05-31-2015 03:33 PM
I had a question that i just don't know the answer to.
Can the clearpass wired NAC shut a port on a switch due to a user/computer not being in AD or bad attempts?
If So where/what/how is this done?
05-31-2015 03:37 PM
It depends on the capabililty of the switch. You could potentially do this via an SNMP enforcement.
The more common way of enforcing this policy would be to put the user into a dead-end VLAN.
If you shut the port down and the user is connected behind a VoIP phone, for example, the phone would be disabled as well.
05-31-2015 03:56 PM
Thats what i was guessing when thinking about this but is there some policy for this or do you have to write a custom policy to do the shutdown? i just didn't know if it was possible. These are with some clearpass certified Dell N series switches...they were bought before Aruba cuddled up to HP :-p
05-31-2015 04:00 PM
Do you happen to have the SNMP guide for that series switch? I did a quick Google search and couldn't find one.
Also, keep in mind, the HP acquisiton does not impact the open nature of Aruba's products like ClearPass.
05-31-2015 07:26 PM
Dell N series
2000/3000/4000 are pretty much all the same functionality wise except 10gig ports and SFP+ etc...
06-20-2015 12:18 PM
no defintive yes or no, but on related switches it is possible to set a vlan
so the trick it find the interface enabled oid and try to "set" it.
07-06-2015 09:08 AM
Just how would i set this up?
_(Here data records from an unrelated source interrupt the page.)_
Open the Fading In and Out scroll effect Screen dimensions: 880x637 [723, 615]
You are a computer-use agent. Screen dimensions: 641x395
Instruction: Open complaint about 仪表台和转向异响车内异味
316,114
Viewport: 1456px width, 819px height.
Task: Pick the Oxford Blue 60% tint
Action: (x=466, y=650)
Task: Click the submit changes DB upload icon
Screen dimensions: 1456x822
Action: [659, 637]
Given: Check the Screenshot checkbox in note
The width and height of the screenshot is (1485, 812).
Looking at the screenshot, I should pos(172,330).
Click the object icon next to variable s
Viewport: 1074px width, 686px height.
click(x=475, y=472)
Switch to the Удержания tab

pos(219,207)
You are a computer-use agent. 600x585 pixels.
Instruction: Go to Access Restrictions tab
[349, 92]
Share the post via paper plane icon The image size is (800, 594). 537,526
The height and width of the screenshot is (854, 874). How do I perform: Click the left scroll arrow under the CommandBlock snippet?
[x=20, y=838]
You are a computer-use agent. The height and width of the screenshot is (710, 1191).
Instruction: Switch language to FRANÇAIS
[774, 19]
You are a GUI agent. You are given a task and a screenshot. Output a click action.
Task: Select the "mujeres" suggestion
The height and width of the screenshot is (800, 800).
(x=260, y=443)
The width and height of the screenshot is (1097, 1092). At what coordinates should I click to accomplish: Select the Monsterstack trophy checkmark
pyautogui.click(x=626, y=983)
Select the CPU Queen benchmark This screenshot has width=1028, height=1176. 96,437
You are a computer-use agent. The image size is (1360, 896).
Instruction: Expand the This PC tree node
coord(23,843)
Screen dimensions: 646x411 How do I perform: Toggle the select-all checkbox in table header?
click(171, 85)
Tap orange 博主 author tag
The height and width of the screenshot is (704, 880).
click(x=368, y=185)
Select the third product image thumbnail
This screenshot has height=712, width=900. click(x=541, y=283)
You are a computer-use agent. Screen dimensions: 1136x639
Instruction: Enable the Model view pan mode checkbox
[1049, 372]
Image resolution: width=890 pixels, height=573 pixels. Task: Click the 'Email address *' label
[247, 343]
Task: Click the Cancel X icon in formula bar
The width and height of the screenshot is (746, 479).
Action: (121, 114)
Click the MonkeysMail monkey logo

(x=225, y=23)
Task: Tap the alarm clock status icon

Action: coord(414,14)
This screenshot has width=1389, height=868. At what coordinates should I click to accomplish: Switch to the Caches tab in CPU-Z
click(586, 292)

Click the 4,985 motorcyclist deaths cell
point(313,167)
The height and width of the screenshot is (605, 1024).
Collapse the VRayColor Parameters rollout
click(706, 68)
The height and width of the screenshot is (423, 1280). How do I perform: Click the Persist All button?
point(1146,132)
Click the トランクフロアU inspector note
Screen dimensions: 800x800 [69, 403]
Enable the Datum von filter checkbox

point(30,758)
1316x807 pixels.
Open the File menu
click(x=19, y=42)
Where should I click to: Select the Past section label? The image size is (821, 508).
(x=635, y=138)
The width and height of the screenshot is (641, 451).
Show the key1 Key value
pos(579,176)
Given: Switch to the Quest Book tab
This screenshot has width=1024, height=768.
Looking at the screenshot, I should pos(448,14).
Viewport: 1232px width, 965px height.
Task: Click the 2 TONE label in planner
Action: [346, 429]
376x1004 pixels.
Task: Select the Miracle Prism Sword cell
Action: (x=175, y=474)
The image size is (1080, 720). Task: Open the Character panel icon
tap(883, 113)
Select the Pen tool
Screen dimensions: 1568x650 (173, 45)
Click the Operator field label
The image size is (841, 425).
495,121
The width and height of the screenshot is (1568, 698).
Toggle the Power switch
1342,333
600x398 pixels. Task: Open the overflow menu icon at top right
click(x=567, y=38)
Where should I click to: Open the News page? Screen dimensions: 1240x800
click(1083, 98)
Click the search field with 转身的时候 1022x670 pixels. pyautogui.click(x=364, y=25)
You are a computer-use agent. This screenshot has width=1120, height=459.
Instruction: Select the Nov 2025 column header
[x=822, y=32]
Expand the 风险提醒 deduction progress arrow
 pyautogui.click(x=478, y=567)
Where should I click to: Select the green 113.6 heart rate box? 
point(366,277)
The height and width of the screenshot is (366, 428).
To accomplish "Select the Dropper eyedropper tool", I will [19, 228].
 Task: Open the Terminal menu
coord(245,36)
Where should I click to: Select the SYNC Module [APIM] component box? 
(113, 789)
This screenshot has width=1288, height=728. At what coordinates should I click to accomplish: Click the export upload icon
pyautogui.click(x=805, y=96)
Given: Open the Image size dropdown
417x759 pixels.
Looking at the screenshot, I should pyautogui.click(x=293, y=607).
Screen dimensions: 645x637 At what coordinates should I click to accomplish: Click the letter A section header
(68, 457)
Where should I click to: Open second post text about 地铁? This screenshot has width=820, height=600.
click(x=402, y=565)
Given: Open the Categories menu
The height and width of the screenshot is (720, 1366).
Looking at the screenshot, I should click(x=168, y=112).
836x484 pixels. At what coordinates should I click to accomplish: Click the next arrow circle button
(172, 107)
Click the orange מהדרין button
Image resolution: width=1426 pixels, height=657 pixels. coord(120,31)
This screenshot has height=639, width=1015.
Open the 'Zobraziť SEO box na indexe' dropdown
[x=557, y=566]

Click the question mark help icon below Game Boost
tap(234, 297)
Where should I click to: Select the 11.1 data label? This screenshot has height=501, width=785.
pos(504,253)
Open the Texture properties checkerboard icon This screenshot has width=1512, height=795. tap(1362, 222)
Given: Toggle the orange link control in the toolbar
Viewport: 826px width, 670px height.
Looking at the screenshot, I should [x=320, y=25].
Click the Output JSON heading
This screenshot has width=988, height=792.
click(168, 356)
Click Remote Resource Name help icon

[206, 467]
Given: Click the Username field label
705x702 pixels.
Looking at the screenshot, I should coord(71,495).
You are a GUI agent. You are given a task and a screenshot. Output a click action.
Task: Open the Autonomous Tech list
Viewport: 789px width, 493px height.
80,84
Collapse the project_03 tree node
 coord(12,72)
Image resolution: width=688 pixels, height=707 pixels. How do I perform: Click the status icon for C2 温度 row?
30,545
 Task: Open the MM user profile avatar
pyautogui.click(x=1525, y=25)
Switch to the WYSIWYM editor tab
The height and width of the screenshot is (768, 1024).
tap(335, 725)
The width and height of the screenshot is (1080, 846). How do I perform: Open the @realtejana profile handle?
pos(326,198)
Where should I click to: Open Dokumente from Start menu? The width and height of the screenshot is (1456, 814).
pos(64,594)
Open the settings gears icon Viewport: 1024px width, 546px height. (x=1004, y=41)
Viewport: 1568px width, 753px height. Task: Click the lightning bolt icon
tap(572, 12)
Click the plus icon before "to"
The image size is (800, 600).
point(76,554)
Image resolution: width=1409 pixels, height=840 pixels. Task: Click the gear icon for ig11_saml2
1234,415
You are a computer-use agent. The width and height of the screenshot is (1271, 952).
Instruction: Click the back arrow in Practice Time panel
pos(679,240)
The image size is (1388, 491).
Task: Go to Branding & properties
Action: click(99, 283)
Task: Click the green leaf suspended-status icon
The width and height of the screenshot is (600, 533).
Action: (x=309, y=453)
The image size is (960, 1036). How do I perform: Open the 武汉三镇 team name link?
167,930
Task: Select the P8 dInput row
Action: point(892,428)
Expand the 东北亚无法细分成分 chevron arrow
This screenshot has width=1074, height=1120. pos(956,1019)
Doing either putting them on a deadd vlan or shutting the port?
I am very new with clearpass and am just lost on setting something like this up.
Sorry i need so much help but i am lost.
07-06-2015 10:19 AM
do you have an aruba partner that you can ask for help? it might be useful to go through the whole product first with someone who has worked with it before. you will get some replies here most likely, but it is just small things and you might end up with a configuration that be enchanced a lot.
it might also be useful to just google and search here on some examples of clearpass policy examples to get an idea of the flow.
what do you already have working?
07-06-2015 10:43 AM
We have nothing installed.
Its a brand new install that they decided to go with clearpass since they just released the hyper-v version.
having to put in a complete network stack, some AP's and this clearpass policy server.
I have some install guides/administrator guides that i can follow but this isn't a standard case as far as i can see or searching can tell me.
07-06-2015 10:55 AM
who sold you the Aruba ClearPass? can they perhaps also help you with configuring it? what brand is the network switches?
looking back at your original question and if nothing has been configured yet. in principle if you build it correctly (the wired 802.1x template will get you there pretty much) then anyone not getting through authorization will just be denied access. there is no specific need to disable a switchport. why do you want that to happen beyond the user not getting access anyway?